A Comissão de Trabalho, de Administração e Serviço Público aprovou no último dia 14 o Projeto de Lei 5845/05 , apresentado pelo Supremo Tribunal Federal (STF), que reestrutura as carreiras dos servidores do Poder Judiciário. A proposta também cria gratificações para reduzir distorções salariais entre os funcionários do Judiciário e os do Executivo e Legislativo.
O relator na comissão, deputado Henrique Eduardo Alves (PMDB-RN), recomendou a aprovação. "A proposta reflete a preocupação do Estado com a melhoria da qualidade dos serviços prestados pelo Judiciário à sociedade", destacou.
Gratificações
De acordo com o projeto, o salário dos cargos do Judiciário será composto pelo vencimento básico e pela gratificação de atividade judiciária (GAJ). Para corrigir as distorções, o projeto determina a criação de três outros tipos de gratificação.

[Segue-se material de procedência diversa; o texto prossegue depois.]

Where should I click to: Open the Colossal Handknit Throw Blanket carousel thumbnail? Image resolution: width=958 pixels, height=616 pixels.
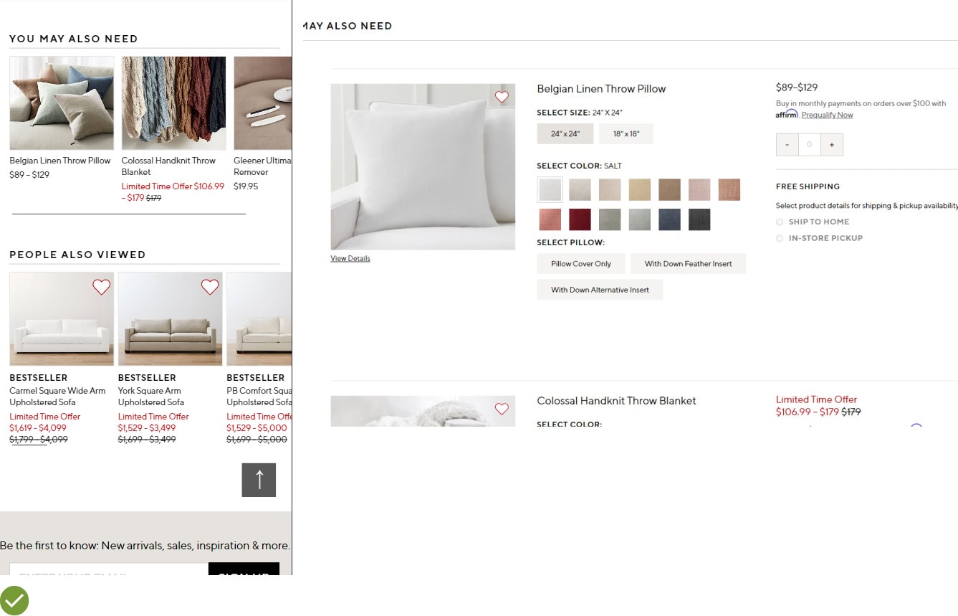tap(173, 103)
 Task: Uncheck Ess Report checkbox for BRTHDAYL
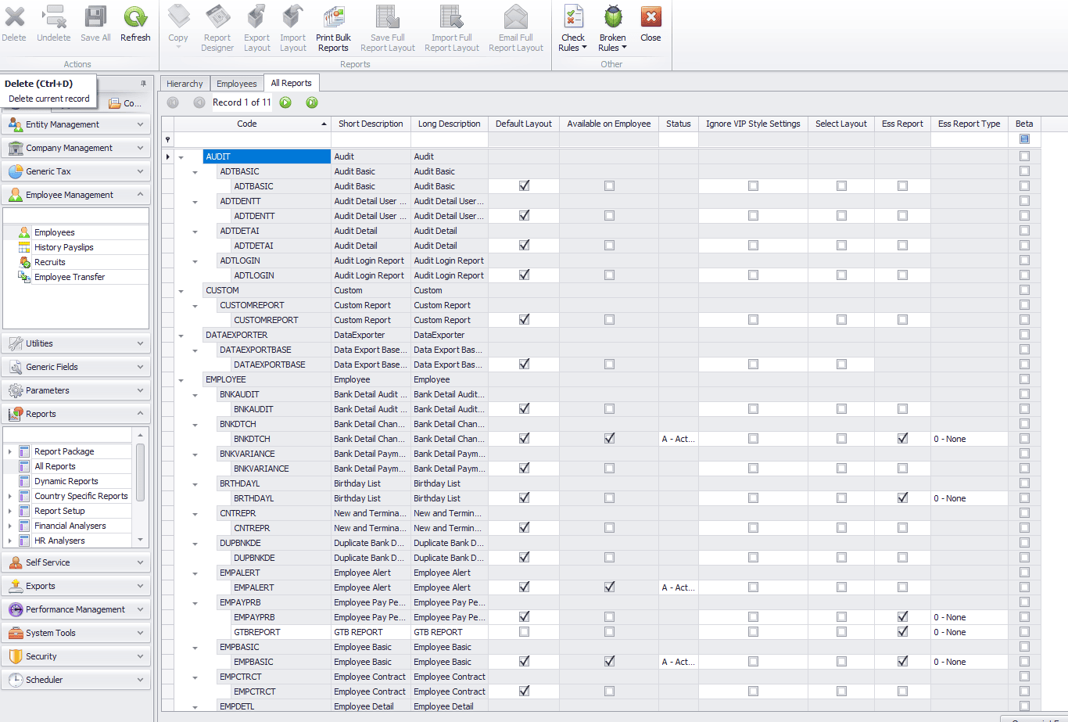pyautogui.click(x=902, y=498)
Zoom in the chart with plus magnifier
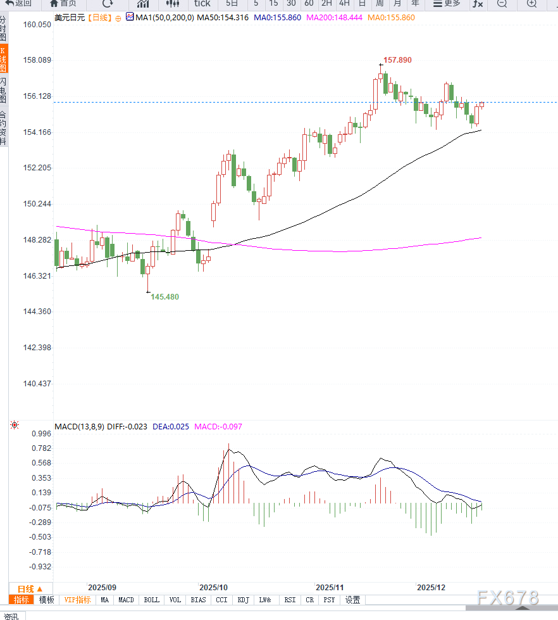The height and width of the screenshot is (620, 558). [x=531, y=3]
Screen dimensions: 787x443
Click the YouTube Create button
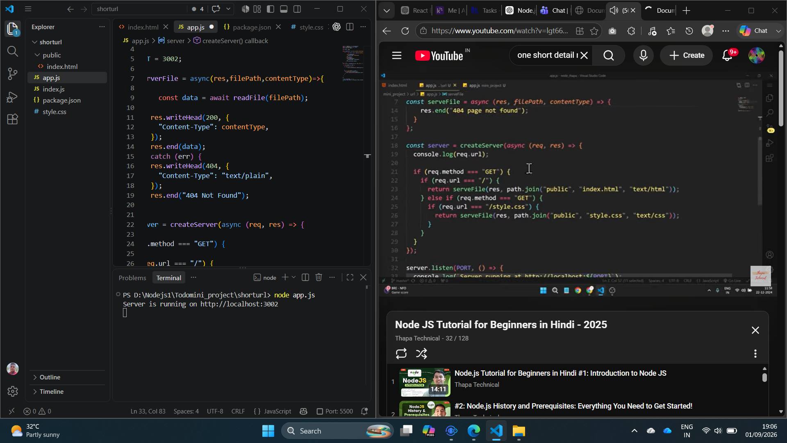[686, 55]
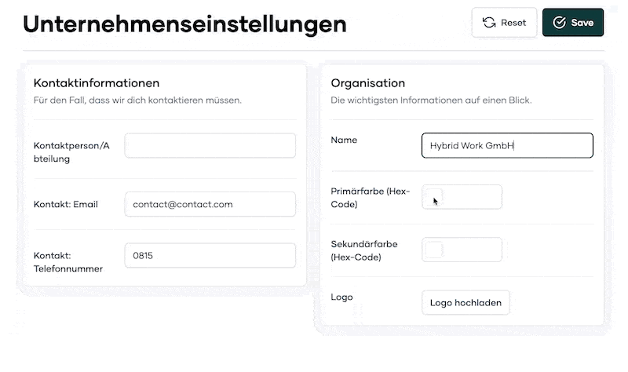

Uma delas é o adicional de qualificação (AQ), que poderá ser requisitado por qualquer servidor de carreira, após a conclusão de treinamentos e cursos em áreas de interesse do Poder Judiciário. O acréscimo sobre o vencimento básico pode chegar a 12,5%.
As demais são a gratificação de atividade externa (GAE) e de atividade de segurança (GAS), ambas restritas aos ocupantes de cargos de analista e de técnico e correspondentes a 35% do vencimento básico do servidor. A diferença entre as duas é que o recebimento da GAS depende de participação de programas de reciclagem anuais.
Comissionados
Os servidores que receberem remuneração por cargo em comissão ou por função comissionada e aqueles sem vínculo efetivo com a administração pública não têm direito às gratificações. Para eles, está reservado um aumento de 65% sobre o valor de sua remuneração. O impacto orçamentário anual das modificações será de cerca de R$ 4,6 bilhões.
Tramitação
A proposta, que tramita em caráter conclusivo , ainda será avaliada pelas comissões de Finanças e Tributação; e de Constituição e Justiça e de Cidadania.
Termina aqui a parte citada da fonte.